What is needed: Rewrite the rows below, replacing "GUI agent" with "interface agent" throughout and keeping everything else the same.
## start Information shown
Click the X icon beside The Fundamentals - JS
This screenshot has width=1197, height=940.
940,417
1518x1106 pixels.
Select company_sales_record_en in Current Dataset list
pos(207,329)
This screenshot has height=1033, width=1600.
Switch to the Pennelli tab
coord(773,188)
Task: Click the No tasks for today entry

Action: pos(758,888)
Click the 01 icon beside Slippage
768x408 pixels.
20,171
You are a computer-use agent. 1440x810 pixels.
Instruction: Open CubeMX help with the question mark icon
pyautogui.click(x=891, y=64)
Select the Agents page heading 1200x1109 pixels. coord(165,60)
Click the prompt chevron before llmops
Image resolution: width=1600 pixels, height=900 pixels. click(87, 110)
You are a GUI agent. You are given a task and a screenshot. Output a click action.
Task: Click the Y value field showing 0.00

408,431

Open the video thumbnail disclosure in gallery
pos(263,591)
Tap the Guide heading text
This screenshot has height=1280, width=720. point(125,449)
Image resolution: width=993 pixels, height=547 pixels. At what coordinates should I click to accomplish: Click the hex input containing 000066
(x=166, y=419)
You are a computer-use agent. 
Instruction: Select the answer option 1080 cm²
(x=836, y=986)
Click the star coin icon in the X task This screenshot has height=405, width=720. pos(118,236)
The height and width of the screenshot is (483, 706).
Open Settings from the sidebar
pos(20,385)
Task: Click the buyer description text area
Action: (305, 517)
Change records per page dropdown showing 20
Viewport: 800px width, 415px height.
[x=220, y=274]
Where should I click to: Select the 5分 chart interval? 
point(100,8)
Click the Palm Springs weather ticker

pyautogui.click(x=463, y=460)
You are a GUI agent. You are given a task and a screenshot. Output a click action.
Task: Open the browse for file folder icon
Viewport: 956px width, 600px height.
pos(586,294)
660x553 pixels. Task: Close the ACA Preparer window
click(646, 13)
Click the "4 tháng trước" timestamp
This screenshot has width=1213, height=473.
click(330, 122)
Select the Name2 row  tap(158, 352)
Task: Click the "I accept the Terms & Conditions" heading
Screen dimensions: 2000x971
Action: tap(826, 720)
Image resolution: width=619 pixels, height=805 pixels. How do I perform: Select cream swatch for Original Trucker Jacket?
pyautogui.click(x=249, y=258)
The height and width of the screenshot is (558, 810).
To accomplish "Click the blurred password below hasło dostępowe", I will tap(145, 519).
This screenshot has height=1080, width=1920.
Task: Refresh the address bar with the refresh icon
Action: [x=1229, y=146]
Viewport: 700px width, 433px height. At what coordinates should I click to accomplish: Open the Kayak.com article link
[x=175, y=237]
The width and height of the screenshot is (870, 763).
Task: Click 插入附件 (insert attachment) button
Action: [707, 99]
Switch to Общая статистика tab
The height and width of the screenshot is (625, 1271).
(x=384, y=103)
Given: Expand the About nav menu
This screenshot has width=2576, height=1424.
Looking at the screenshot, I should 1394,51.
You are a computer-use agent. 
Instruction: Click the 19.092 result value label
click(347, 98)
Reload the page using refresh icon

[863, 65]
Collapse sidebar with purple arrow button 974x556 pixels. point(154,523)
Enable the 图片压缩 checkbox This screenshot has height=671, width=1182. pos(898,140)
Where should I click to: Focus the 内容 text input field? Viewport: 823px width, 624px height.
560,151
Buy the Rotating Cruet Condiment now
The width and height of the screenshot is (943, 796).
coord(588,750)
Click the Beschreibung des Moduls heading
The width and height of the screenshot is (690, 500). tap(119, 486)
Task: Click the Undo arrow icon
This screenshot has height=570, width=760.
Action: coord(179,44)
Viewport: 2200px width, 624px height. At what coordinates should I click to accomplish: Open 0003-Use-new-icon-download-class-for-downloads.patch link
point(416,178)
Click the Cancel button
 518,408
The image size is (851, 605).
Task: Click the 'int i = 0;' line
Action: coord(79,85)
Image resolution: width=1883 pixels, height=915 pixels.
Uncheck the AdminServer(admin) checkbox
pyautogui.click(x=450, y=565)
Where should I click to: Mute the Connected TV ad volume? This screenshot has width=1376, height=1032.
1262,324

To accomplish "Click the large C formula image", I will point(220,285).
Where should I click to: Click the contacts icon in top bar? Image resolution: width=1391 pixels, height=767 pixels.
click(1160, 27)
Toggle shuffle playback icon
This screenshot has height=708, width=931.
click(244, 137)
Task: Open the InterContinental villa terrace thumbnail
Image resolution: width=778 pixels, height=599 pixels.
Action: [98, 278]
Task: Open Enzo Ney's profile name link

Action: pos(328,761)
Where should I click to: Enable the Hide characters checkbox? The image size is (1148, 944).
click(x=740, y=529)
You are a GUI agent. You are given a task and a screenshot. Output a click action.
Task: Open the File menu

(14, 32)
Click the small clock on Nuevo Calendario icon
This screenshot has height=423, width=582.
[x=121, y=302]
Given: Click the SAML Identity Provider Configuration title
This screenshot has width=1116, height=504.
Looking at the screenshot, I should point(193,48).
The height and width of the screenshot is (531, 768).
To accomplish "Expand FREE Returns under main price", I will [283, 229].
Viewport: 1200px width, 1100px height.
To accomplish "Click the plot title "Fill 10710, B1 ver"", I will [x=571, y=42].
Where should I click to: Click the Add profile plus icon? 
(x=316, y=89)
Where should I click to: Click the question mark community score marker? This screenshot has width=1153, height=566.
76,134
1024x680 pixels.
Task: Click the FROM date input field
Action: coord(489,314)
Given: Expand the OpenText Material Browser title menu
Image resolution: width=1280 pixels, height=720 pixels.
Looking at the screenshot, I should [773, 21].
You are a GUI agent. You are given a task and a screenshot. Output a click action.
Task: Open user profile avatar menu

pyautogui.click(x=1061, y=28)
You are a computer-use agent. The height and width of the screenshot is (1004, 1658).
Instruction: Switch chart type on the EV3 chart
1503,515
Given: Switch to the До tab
## end Information shown
The completed task:
Click the X icon beside The Fundamentals - JS
This screenshot has width=1197, height=940.
940,417
1518x1106 pixels.
Select company_sales_record_en in Current Dataset list
pos(207,329)
This screenshot has height=1033, width=1600.
Switch to the Pennelli tab
coord(773,188)
Task: Click the No tasks for today entry

Action: pos(758,888)
Click the 01 icon beside Slippage
768x408 pixels.
20,171
You are a computer-use agent. 1440x810 pixels.
Instruction: Open CubeMX help with the question mark icon
pyautogui.click(x=891, y=64)
Select the Agents page heading 1200x1109 pixels. coord(165,60)
Click the prompt chevron before llmops
Image resolution: width=1600 pixels, height=900 pixels. click(87, 110)
You are a interface agent. You are given a task and a screenshot. Output a click action.
Task: Click the Y value field showing 0.00

408,431

Open the video thumbnail disclosure in gallery
pos(263,591)
Tap the Guide heading text
This screenshot has height=1280, width=720. point(125,449)
Image resolution: width=993 pixels, height=547 pixels. At what coordinates should I click to accomplish: Click the hex input containing 000066
(x=166, y=419)
You are a computer-use agent. 
Instruction: Select the answer option 1080 cm²
(x=836, y=986)
Click the star coin icon in the X task This screenshot has height=405, width=720. pos(118,236)
The height and width of the screenshot is (483, 706).
Open Settings from the sidebar
pos(20,385)
Task: Click the buyer description text area
Action: (305, 517)
Change records per page dropdown showing 20
Viewport: 800px width, 415px height.
[x=220, y=274]
Where should I click to: Select the 5分 chart interval? 
point(100,8)
Click the Palm Springs weather ticker

pyautogui.click(x=463, y=460)
You are a interface agent. You are given a task and a screenshot. Output a click action.
Task: Open the browse for file folder icon
Viewport: 956px width, 600px height.
pos(586,294)
660x553 pixels. Task: Close the ACA Preparer window
click(646, 13)
Click the "4 tháng trước" timestamp
This screenshot has width=1213, height=473.
click(330, 122)
Select the Name2 row  tap(158, 352)
Task: Click the "I accept the Terms & Conditions" heading
Screen dimensions: 2000x971
Action: tap(826, 720)
Image resolution: width=619 pixels, height=805 pixels. How do I perform: Select cream swatch for Original Trucker Jacket?
pyautogui.click(x=249, y=258)
The height and width of the screenshot is (558, 810).
To accomplish "Click the blurred password below hasło dostępowe", I will tap(145, 519).
This screenshot has height=1080, width=1920.
Task: Refresh the address bar with the refresh icon
Action: [x=1229, y=146]
Viewport: 700px width, 433px height. At what coordinates should I click to accomplish: Open the Kayak.com article link
[x=175, y=237]
The width and height of the screenshot is (870, 763).
Task: Click 插入附件 (insert attachment) button
Action: [707, 99]
Switch to Общая статистика tab
The height and width of the screenshot is (625, 1271).
(x=384, y=103)
Given: Expand the About nav menu
This screenshot has width=2576, height=1424.
Looking at the screenshot, I should 1394,51.
You are a computer-use agent. 
Instruction: Click the 19.092 result value label
click(347, 98)
Reload the page using refresh icon

[863, 65]
Collapse sidebar with purple arrow button 974x556 pixels. point(154,523)
Enable the 图片压缩 checkbox This screenshot has height=671, width=1182. pos(898,140)
Where should I click to: Focus the 内容 text input field? Viewport: 823px width, 624px height.
560,151
Buy the Rotating Cruet Condiment now
The width and height of the screenshot is (943, 796).
coord(588,750)
Click the Beschreibung des Moduls heading
The width and height of the screenshot is (690, 500). tap(119, 486)
Task: Click the Undo arrow icon
This screenshot has height=570, width=760.
Action: coord(179,44)
Viewport: 2200px width, 624px height. At what coordinates should I click to accomplish: Open 0003-Use-new-icon-download-class-for-downloads.patch link
point(416,178)
Click the Cancel button
 518,408
The image size is (851, 605).
Task: Click the 'int i = 0;' line
Action: coord(79,85)
Image resolution: width=1883 pixels, height=915 pixels.
Uncheck the AdminServer(admin) checkbox
pyautogui.click(x=450, y=565)
Where should I click to: Mute the Connected TV ad volume? This screenshot has width=1376, height=1032.
1262,324

To accomplish "Click the large C formula image", I will point(220,285).
Where should I click to: Click the contacts icon in top bar? Image resolution: width=1391 pixels, height=767 pixels.
click(1160, 27)
Toggle shuffle playback icon
This screenshot has height=708, width=931.
click(244, 137)
Task: Open the InterContinental villa terrace thumbnail
Image resolution: width=778 pixels, height=599 pixels.
Action: [98, 278]
Task: Open Enzo Ney's profile name link

Action: pos(328,761)
Where should I click to: Enable the Hide characters checkbox? The image size is (1148, 944).
click(x=740, y=529)
You are a interface agent. You are given a task and a screenshot. Output a click action.
Task: Open the File menu

(14, 32)
Click the small clock on Nuevo Calendario icon
This screenshot has height=423, width=582.
[x=121, y=302]
Given: Click the SAML Identity Provider Configuration title
This screenshot has width=1116, height=504.
Looking at the screenshot, I should point(193,48).
The height and width of the screenshot is (531, 768).
To accomplish "Expand FREE Returns under main price", I will [283, 229].
Viewport: 1200px width, 1100px height.
To accomplish "Click the plot title "Fill 10710, B1 ver"", I will [x=571, y=42].
Where should I click to: Click the Add profile plus icon? 
(x=316, y=89)
Where should I click to: Click the question mark community score marker? This screenshot has width=1153, height=566.
76,134
1024x680 pixels.
Task: Click the FROM date input field
Action: coord(489,314)
Given: Expand the OpenText Material Browser title menu
Image resolution: width=1280 pixels, height=720 pixels.
Looking at the screenshot, I should [773, 21].
You are a interface agent. You are given a task and a screenshot. Output a click action.
Task: Open user profile avatar menu

pyautogui.click(x=1061, y=28)
You are a computer-use agent. The height and width of the screenshot is (1004, 1658).
Instruction: Switch chart type on the EV3 chart
1503,515
Given: Switch to the До tab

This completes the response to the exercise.